**Goal:** Which lines of the material below contain the string "image", matching case? Extract every such line in full.

**Items:**
········

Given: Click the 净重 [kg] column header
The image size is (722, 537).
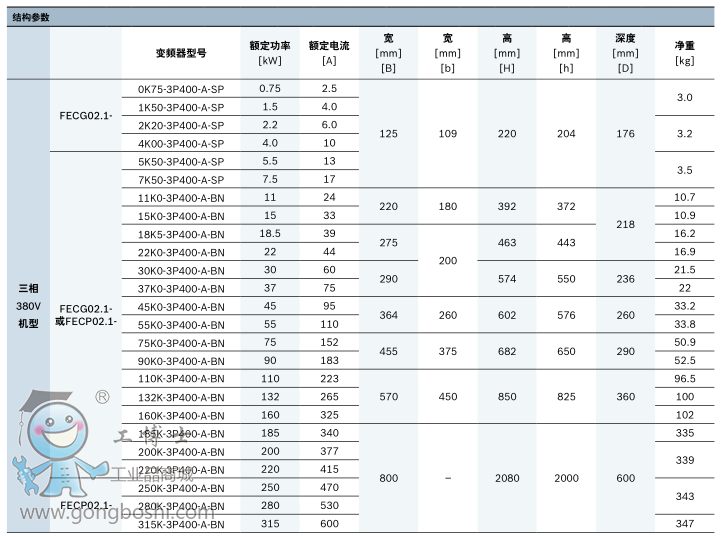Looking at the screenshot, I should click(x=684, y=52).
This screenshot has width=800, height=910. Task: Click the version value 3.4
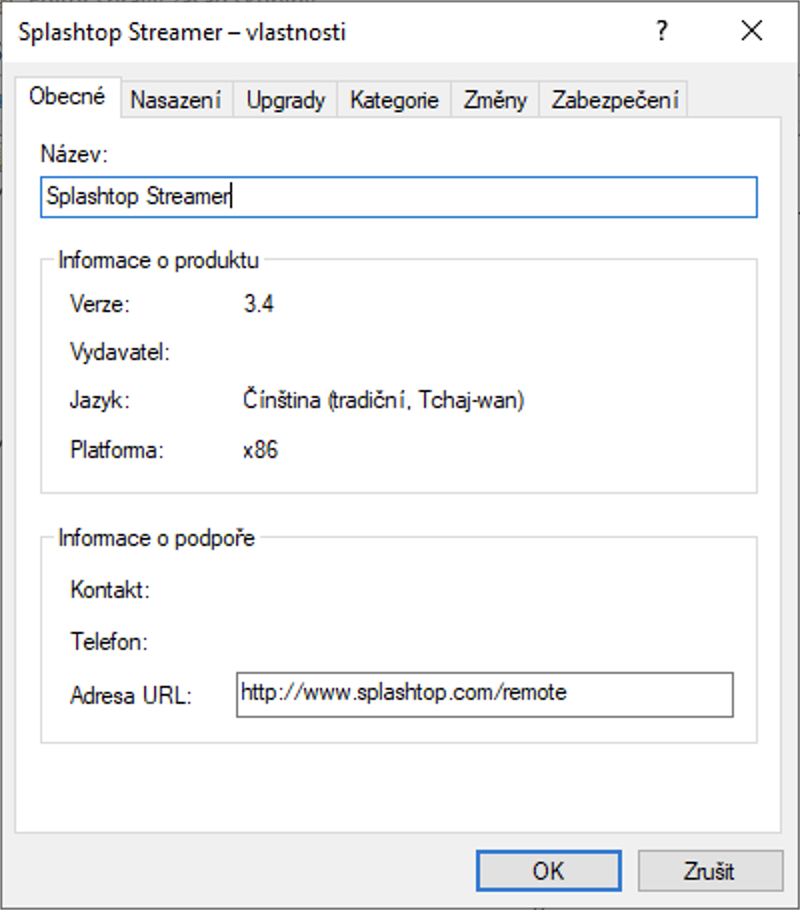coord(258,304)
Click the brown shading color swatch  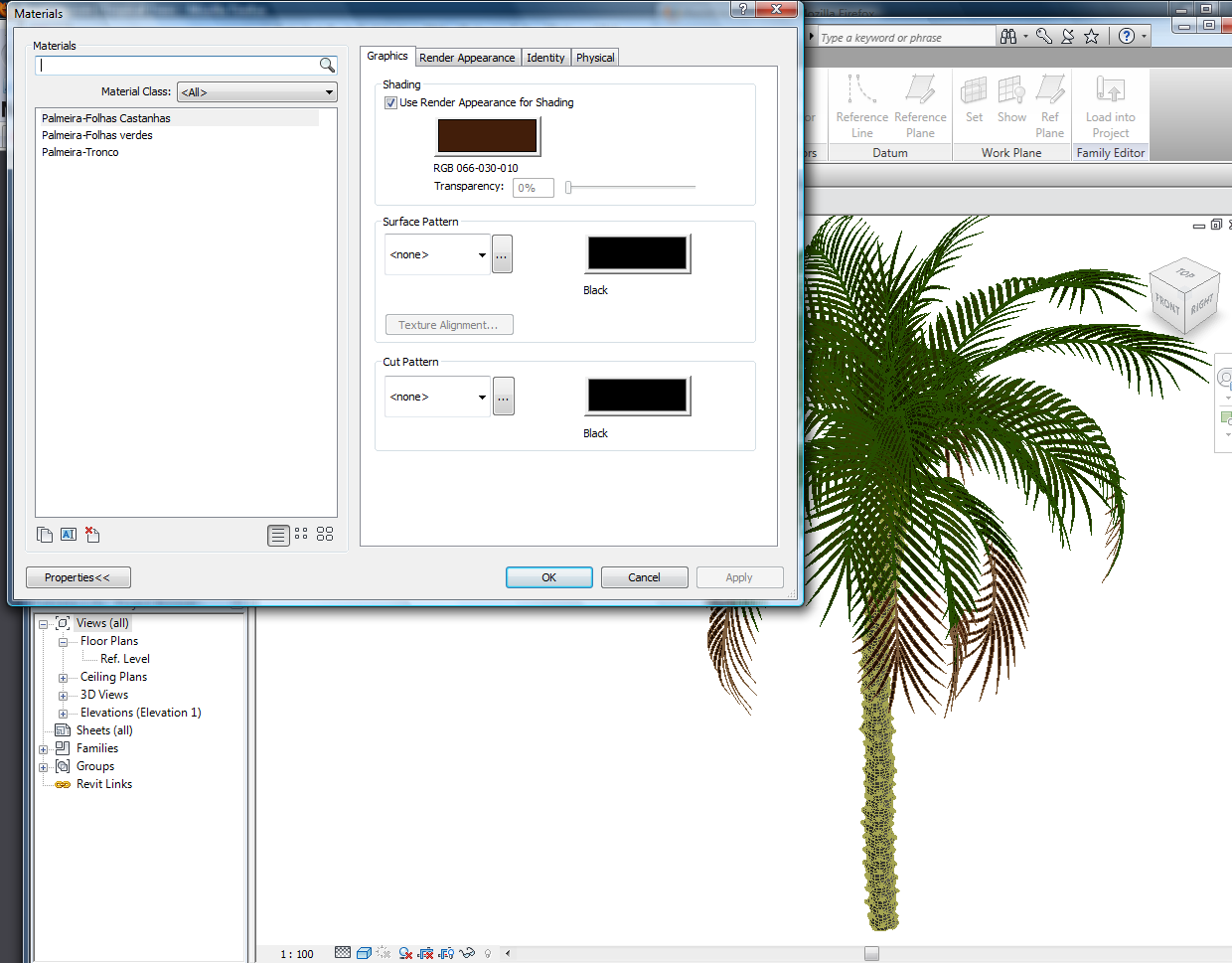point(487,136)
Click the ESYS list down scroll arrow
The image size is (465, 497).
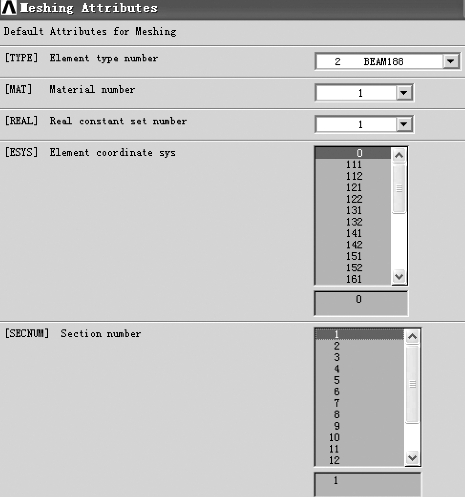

········

**Response to the task:**
The image size is (722, 537).
The image size is (465, 497).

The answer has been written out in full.